From The Morning Grind
To say the political world has been shaken up in the last 48 hours would be an understatement. Three incumbents go down in defeat to members of their own party. The biggest story, of course, is Sen. Joe Lieberman's (D-Connecticut) loss and his decision to seek an independent bid for re-election, much to his party leadership's chagrin. The most overlooked race was Rep. Joe Schwarz's (R-Michigan) loss to a challenger from his right. Should centrist Republicans be concerned? Rep. Cynthia McKinney (D-Georgia) loses for the second time in six years, but her defeat was the result of her own doing.

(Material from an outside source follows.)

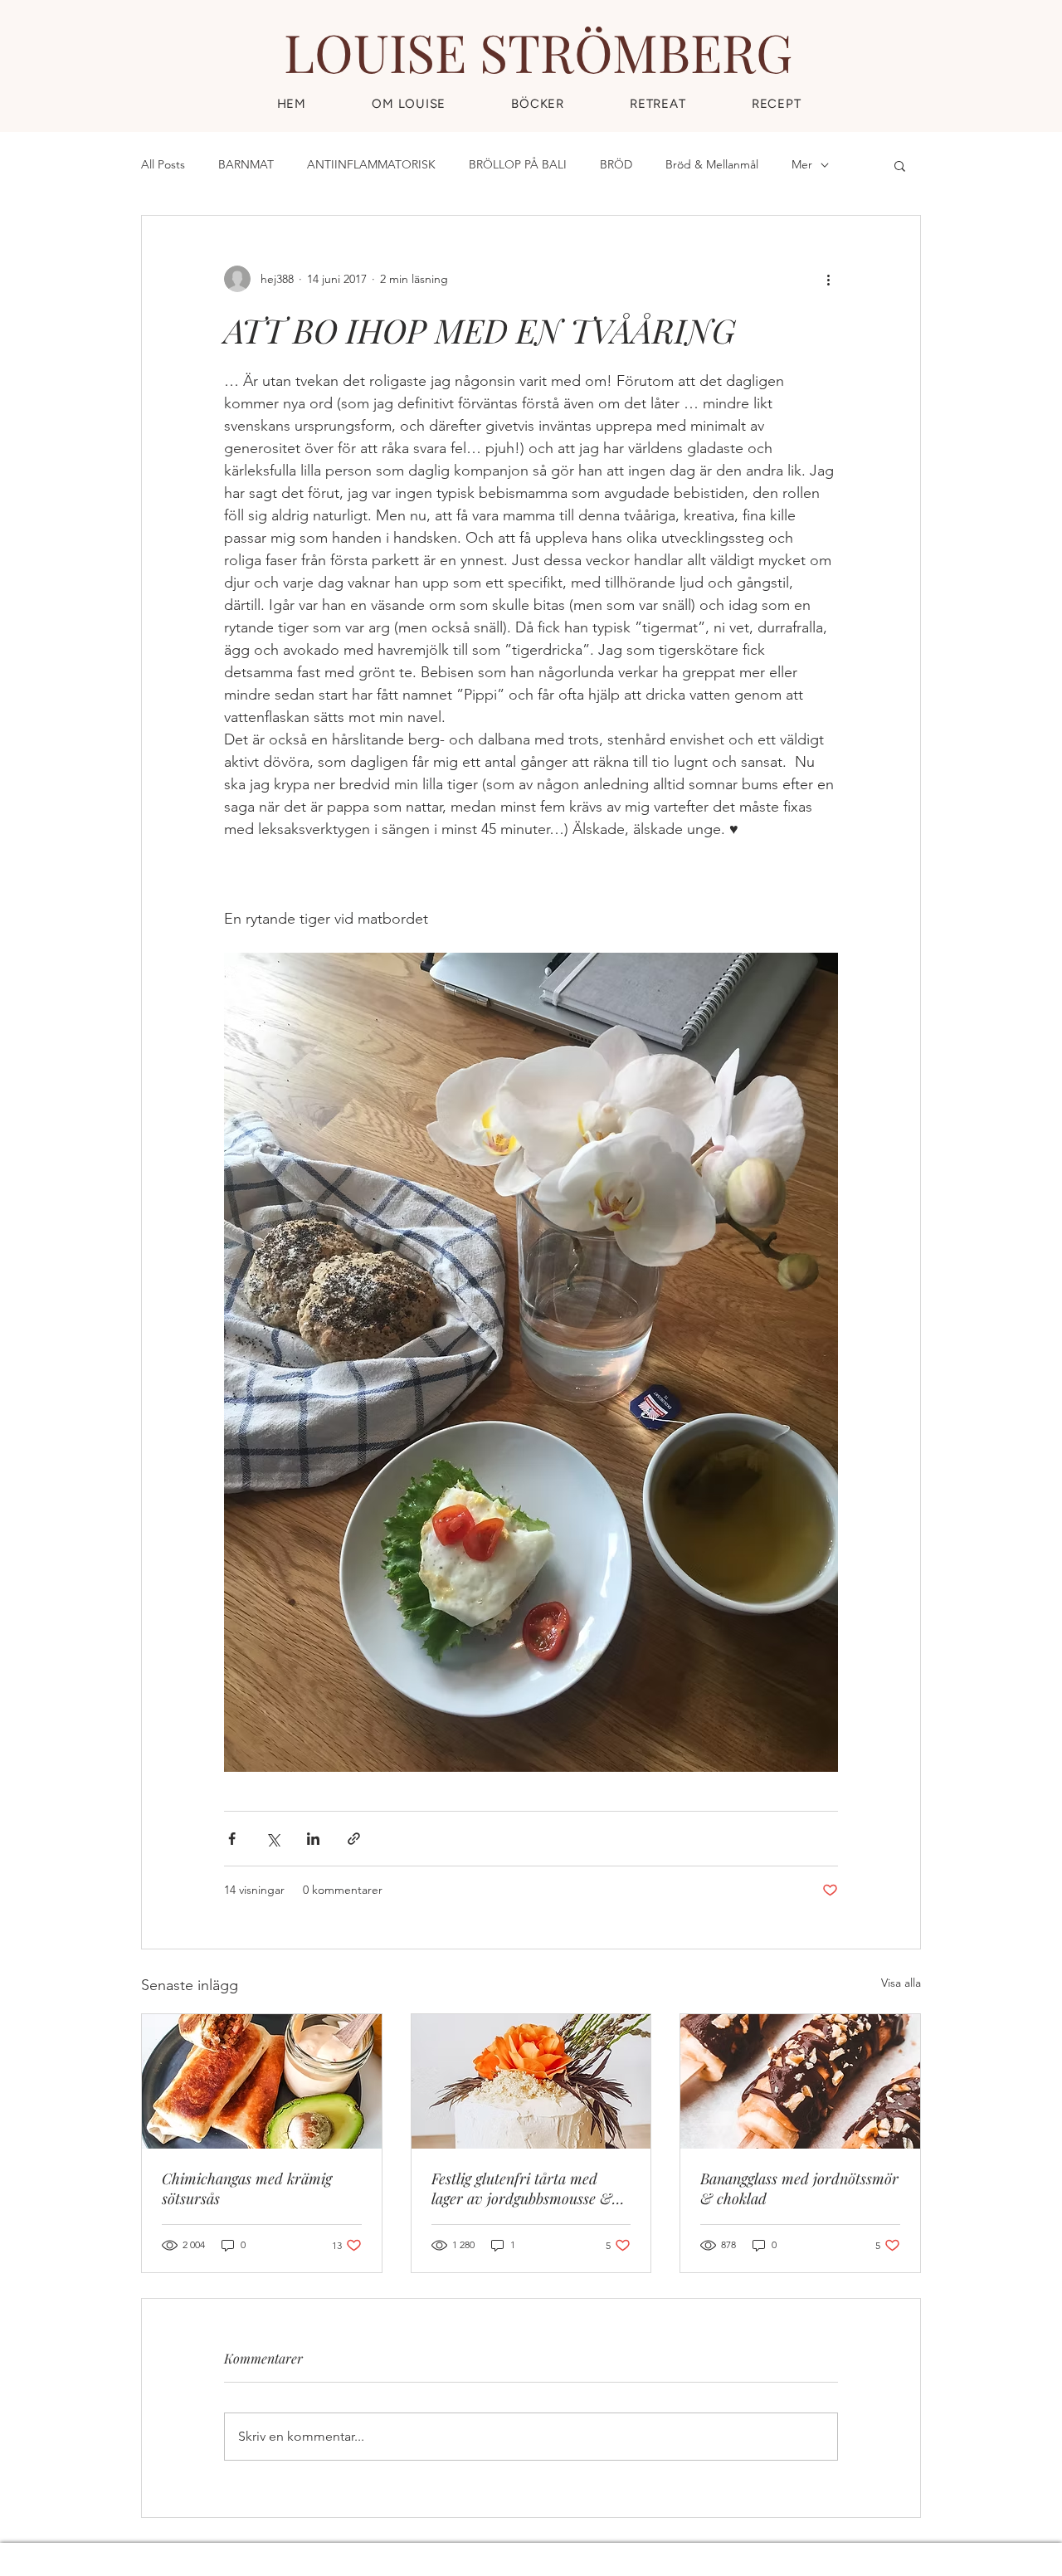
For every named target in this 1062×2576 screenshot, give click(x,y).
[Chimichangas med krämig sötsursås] (262, 2081)
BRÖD (616, 164)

In Connecticut, the national reporters have decamped, but Nutmeg State voters should expect them back. On Tuesday night, no fewer than 19 satellite and microwave television trucks were parked outside of Lieberman's campaign event beaming his declaration to continue on with his re-election campaign to viewers across the country and around the world, CNN's Mike Roselli reports. "That's big time," the veteran of three presidential campaigns, said of the coverage.
Ned Lamont now has the backing of the Democratic establishment and we expect to hear more public endorsements of him today. Still, not everyone is abandoning Lieberman. It only took 11 words for Sen. Ben Nelson (D-Nebraska) -- who is one of, if not the most conservative Democrat in the Senate -- to make his intentions known. "Joe Lieberman is my friend and I will support his decision," Nelson said in a statement released yesterday. Nelson joins a small list of colleagues including Sens. Tom Carper (D-Delaware), Mark Pryor (D-Arkansas) and Ken Salazar (D-Colorado) who are standing with Lieberman.
But Lieberman is not standing by his campaign team. It didn't take long for him to clean house. Less than 24 hours after he announced plans to launch an independent bid for re-election, the three term senator brought on a new campaign manager and communications director. Sherry Brown, the senator's state director, will now head the campaign. Dan Gerstein, who worked a decade for Lieberman, will be the new chief spokesman. Lieberman is also looking for a new media consultant and pollster.
"I don't blame my staff for my loss on Tuesday," Lieberman said. "I bear that responsibility. But now that we are entering a new and very different phase of the campaign, I wanted to bring in a new team."
Despite calls from the 'netroots' community for the Democratic leadership to strip Lieberman of his committee assignments, a Democratic leadership aide tells the Grind there is no plan to do that now. As for what happens next year if Lieberman wins, the aide said, "We are taking one step at a time."
Despite getting the cold shoulder from party leaders, Lieberman has vowed to remain a Democrat and said he will continue to caucus with Democratic senators. And the Grind believes that if Lieberman does win in November he will retain those seats, specifically his senior post on the Homeland Security and Governmental Affairs Committee. After all, it was Senate Minority Leader Harry Reid (D-Nevada), who stepped aside to give independent Sen. Jim Jeffords (Vermont) the helm of the Environment and Public Works committee when he abandoned the Republican Party in 2001. As you might remember, the Jeffords switch handed Democrats control of the Senate and made Reid the minority whip.